- **Set task**: From the restaurant review below, return the text from "Dessert #1. Lavande, Glace" to "9 euros each).", copied word for word.

- **Passage given**:
╭──
La Viande. The off-black slate plate arrives. All the food on the plate is various shades of black except for a halved, almost-golden echalote de Champagne. The chef speaks: "Le Veau." Chambo looks at the plate, looks at the chef and looks at the plate again. While staring at the plate, nodding, Chambo speaks: "Veau ?". Chef speaks: "Oui, veau." Chambo lifts his head and looks at the chef: "D'accord, si tu le dis - Veau." We laugh for a second. Chef continues: "Veal, completely covered and cooked with black olives, puree d'augerbine brulee, sesame noir and black quinoa. Enjoy."

Style and substance. Pretty darn good. Very nicely cooked. Veal isn't my favorite but this was a very nice veal dish. I definitely saw textures in this dish that reminded me of Corton.

Dessert #1. Lavande, Glace a la farine de seigle (rye flour ice cream), and some slightly wavy, paper-thin biscuit of skim milk that bisects the ice cream scoop. Kinda weird.

Dessert #2. Fraise. Puree de persil. Meringue a la gingembre. Bright colors: strawberry red, green and white. It's pretty. Good style. Tastes good.

"L'addition, SVP."

The check was 69 euros (51 + 2 glasses of wine at 9 euros each).
╰──
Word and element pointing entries
╭──
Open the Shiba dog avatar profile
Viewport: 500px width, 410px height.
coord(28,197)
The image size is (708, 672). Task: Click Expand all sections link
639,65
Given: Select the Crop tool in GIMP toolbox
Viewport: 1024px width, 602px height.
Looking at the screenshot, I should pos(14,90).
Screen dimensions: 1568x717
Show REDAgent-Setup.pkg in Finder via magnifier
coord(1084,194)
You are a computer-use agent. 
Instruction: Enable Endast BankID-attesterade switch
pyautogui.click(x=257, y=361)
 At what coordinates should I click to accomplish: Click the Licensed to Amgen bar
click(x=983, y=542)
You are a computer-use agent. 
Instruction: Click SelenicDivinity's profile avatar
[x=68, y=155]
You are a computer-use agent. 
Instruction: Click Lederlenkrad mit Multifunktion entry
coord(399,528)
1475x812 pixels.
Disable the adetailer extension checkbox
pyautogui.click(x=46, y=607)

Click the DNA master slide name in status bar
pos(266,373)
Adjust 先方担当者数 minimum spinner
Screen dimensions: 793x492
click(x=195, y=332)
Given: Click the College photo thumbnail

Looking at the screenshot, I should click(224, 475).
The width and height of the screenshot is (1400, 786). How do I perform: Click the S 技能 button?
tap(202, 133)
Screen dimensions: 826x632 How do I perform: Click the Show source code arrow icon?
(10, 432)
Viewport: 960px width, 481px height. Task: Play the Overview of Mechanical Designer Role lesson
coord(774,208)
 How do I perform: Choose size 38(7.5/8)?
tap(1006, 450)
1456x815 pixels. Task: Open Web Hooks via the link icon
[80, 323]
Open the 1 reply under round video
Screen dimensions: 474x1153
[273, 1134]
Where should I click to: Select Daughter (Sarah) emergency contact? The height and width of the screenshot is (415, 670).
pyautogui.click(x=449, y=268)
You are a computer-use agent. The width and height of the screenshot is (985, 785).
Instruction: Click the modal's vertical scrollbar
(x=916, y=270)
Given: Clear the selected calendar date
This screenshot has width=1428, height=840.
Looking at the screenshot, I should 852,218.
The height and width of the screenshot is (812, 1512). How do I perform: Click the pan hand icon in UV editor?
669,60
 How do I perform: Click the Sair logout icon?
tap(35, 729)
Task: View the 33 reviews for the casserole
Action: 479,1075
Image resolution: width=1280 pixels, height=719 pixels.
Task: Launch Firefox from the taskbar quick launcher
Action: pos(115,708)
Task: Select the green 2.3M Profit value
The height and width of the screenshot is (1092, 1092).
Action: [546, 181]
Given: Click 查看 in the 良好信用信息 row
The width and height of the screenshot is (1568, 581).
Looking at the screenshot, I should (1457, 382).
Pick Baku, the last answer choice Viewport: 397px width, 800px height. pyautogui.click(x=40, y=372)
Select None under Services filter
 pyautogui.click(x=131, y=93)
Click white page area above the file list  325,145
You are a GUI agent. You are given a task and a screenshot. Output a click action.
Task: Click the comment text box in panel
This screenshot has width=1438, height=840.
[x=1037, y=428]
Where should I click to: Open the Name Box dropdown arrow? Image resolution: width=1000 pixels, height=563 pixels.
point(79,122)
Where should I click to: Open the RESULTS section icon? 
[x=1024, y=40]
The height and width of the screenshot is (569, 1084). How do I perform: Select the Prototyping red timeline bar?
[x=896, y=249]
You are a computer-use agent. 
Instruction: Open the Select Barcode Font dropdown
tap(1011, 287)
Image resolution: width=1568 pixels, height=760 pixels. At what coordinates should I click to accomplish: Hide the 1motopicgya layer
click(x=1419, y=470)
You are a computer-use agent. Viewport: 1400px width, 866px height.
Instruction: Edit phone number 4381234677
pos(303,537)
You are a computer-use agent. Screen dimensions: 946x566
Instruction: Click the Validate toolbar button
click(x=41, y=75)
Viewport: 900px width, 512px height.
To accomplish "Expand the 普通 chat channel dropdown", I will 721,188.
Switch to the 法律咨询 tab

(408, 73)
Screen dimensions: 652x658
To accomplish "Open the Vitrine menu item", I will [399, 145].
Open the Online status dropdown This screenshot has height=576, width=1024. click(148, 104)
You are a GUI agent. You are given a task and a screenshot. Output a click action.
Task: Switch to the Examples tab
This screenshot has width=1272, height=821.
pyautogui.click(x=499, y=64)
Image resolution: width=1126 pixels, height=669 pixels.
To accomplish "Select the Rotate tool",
╰──
- **Expected answer**:
Dessert #1. Lavande, Glace a la farine de seigle (rye flour ice cream), and some slightly wavy, paper-thin biscuit of skim milk that bisects the ice cream scoop. Kinda weird.

Dessert #2. Fraise. Puree de persil. Meringue a la gingembre. Bright colors: strawberry red, green and white. It's pretty. Good style. Tastes good.

"L'addition, SVP."

The check was 69 euros (51 + 2 glasses of wine at 9 euros each).